Listed entries:

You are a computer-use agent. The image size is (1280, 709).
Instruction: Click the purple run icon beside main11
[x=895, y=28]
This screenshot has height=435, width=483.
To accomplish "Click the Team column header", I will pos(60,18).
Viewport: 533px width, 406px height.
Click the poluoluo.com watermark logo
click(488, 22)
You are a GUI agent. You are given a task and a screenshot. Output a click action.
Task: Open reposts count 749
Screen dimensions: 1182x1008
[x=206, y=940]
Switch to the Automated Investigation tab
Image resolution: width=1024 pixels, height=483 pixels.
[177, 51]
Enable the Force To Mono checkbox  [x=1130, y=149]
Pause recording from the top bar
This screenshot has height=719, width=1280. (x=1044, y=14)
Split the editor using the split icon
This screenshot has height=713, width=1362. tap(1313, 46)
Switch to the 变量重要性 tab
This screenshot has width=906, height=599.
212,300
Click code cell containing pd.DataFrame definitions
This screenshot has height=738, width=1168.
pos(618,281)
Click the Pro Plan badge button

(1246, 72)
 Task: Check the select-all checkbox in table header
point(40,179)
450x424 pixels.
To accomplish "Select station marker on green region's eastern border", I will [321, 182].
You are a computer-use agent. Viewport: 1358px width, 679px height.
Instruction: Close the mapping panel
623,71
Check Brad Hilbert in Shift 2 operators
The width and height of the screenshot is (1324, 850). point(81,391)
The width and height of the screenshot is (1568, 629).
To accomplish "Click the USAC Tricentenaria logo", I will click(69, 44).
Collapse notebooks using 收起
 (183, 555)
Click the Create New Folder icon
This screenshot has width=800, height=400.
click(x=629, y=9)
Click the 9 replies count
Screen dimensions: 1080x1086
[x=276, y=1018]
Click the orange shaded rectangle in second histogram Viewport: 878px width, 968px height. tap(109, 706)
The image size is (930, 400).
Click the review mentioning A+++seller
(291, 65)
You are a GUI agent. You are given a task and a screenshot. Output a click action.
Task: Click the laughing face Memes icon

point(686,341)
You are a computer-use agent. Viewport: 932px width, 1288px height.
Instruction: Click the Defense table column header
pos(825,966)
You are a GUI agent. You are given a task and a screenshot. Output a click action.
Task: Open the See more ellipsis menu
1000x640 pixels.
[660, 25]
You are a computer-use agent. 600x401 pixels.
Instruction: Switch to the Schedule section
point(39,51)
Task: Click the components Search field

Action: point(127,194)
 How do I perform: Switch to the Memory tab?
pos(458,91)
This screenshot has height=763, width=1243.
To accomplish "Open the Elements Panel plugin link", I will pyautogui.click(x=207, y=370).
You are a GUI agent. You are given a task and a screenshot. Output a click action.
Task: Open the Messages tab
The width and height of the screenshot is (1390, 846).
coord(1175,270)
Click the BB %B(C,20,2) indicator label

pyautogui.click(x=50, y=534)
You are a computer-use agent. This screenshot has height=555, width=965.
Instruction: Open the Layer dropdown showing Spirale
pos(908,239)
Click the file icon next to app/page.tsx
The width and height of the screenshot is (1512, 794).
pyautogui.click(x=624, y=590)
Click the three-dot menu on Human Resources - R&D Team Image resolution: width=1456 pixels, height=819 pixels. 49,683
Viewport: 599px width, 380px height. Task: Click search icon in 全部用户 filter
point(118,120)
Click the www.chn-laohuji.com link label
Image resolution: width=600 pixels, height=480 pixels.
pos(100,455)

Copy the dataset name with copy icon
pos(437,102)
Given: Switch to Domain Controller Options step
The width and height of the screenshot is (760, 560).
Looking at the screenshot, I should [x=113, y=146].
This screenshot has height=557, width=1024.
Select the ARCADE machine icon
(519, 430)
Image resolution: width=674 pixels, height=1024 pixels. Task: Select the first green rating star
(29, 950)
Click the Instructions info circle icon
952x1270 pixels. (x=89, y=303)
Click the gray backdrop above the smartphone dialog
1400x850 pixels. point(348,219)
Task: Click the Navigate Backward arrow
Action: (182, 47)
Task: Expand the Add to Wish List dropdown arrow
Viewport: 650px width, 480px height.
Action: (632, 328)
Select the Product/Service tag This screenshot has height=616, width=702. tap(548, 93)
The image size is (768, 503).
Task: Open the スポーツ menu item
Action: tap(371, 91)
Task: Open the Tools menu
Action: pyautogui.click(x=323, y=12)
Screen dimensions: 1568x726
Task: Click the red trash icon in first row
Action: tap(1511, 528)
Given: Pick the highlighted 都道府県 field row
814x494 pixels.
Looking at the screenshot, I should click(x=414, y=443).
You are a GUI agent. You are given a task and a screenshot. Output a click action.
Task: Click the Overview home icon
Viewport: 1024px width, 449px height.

Work instruction:
Please copy the material exactly, line for line.

Finished exercise:
You are a computer-use agent. The image size is (1280, 709).
Instruction: Click the purple run icon beside main11
[x=895, y=28]
This screenshot has height=435, width=483.
To accomplish "Click the Team column header", I will pos(60,18).
Viewport: 533px width, 406px height.
Click the poluoluo.com watermark logo
click(488, 22)
You are a GUI agent. You are given a task and a screenshot. Output a click action.
Task: Open reposts count 749
Screen dimensions: 1182x1008
[x=206, y=940]
Switch to the Automated Investigation tab
Image resolution: width=1024 pixels, height=483 pixels.
[177, 51]
Enable the Force To Mono checkbox  [x=1130, y=149]
Pause recording from the top bar
This screenshot has height=719, width=1280. (x=1044, y=14)
Split the editor using the split icon
This screenshot has height=713, width=1362. tap(1313, 46)
Switch to the 变量重要性 tab
This screenshot has width=906, height=599.
212,300
Click code cell containing pd.DataFrame definitions
This screenshot has height=738, width=1168.
pos(618,281)
Click the Pro Plan badge button

(1246, 72)
 Task: Check the select-all checkbox in table header
point(40,179)
450x424 pixels.
To accomplish "Select station marker on green region's eastern border", I will [321, 182].
You are a computer-use agent. Viewport: 1358px width, 679px height.
Instruction: Close the mapping panel
623,71
Check Brad Hilbert in Shift 2 operators
The width and height of the screenshot is (1324, 850). point(81,391)
The width and height of the screenshot is (1568, 629).
To accomplish "Click the USAC Tricentenaria logo", I will click(69, 44).
Collapse notebooks using 收起
 (183, 555)
Click the Create New Folder icon
This screenshot has width=800, height=400.
click(x=629, y=9)
Click the 9 replies count
Screen dimensions: 1080x1086
[x=276, y=1018]
Click the orange shaded rectangle in second histogram Viewport: 878px width, 968px height. tap(109, 706)
The image size is (930, 400).
Click the review mentioning A+++seller
(291, 65)
You are a GUI agent. You are given a task and a screenshot. Output a click action.
Task: Click the laughing face Memes icon

point(686,341)
You are a computer-use agent. Viewport: 932px width, 1288px height.
Instruction: Click the Defense table column header
pos(825,966)
You are a GUI agent. You are given a task and a screenshot. Output a click action.
Task: Open the See more ellipsis menu
1000x640 pixels.
[660, 25]
You are a computer-use agent. 600x401 pixels.
Instruction: Switch to the Schedule section
point(39,51)
Task: Click the components Search field

Action: point(127,194)
 How do I perform: Switch to the Memory tab?
pos(458,91)
This screenshot has height=763, width=1243.
To accomplish "Open the Elements Panel plugin link", I will pyautogui.click(x=207, y=370).
You are a GUI agent. You are given a task and a screenshot. Output a click action.
Task: Open the Messages tab
The width and height of the screenshot is (1390, 846).
coord(1175,270)
Click the BB %B(C,20,2) indicator label

pyautogui.click(x=50, y=534)
You are a computer-use agent. This screenshot has height=555, width=965.
Instruction: Open the Layer dropdown showing Spirale
pos(908,239)
Click the file icon next to app/page.tsx
The width and height of the screenshot is (1512, 794).
pyautogui.click(x=624, y=590)
Click the three-dot menu on Human Resources - R&D Team Image resolution: width=1456 pixels, height=819 pixels. 49,683
Viewport: 599px width, 380px height. Task: Click search icon in 全部用户 filter
point(118,120)
Click the www.chn-laohuji.com link label
Image resolution: width=600 pixels, height=480 pixels.
pos(100,455)

Copy the dataset name with copy icon
pos(437,102)
Given: Switch to Domain Controller Options step
The width and height of the screenshot is (760, 560).
Looking at the screenshot, I should [x=113, y=146].
This screenshot has height=557, width=1024.
Select the ARCADE machine icon
(519, 430)
Image resolution: width=674 pixels, height=1024 pixels. Task: Select the first green rating star
(29, 950)
Click the Instructions info circle icon
952x1270 pixels. (x=89, y=303)
Click the gray backdrop above the smartphone dialog
1400x850 pixels. point(348,219)
Task: Click the Navigate Backward arrow
Action: (182, 47)
Task: Expand the Add to Wish List dropdown arrow
Viewport: 650px width, 480px height.
Action: (632, 328)
Select the Product/Service tag This screenshot has height=616, width=702. tap(548, 93)
The image size is (768, 503).
Task: Open the スポーツ menu item
Action: tap(371, 91)
Task: Open the Tools menu
Action: pyautogui.click(x=323, y=12)
Screen dimensions: 1568x726
Task: Click the red trash icon in first row
Action: tap(1511, 528)
Given: Pick the highlighted 都道府県 field row
814x494 pixels.
Looking at the screenshot, I should click(x=414, y=443).
You are a GUI agent. You are given a task and a screenshot. Output a click action.
Task: Click the Overview home icon
Viewport: 1024px width, 449px height.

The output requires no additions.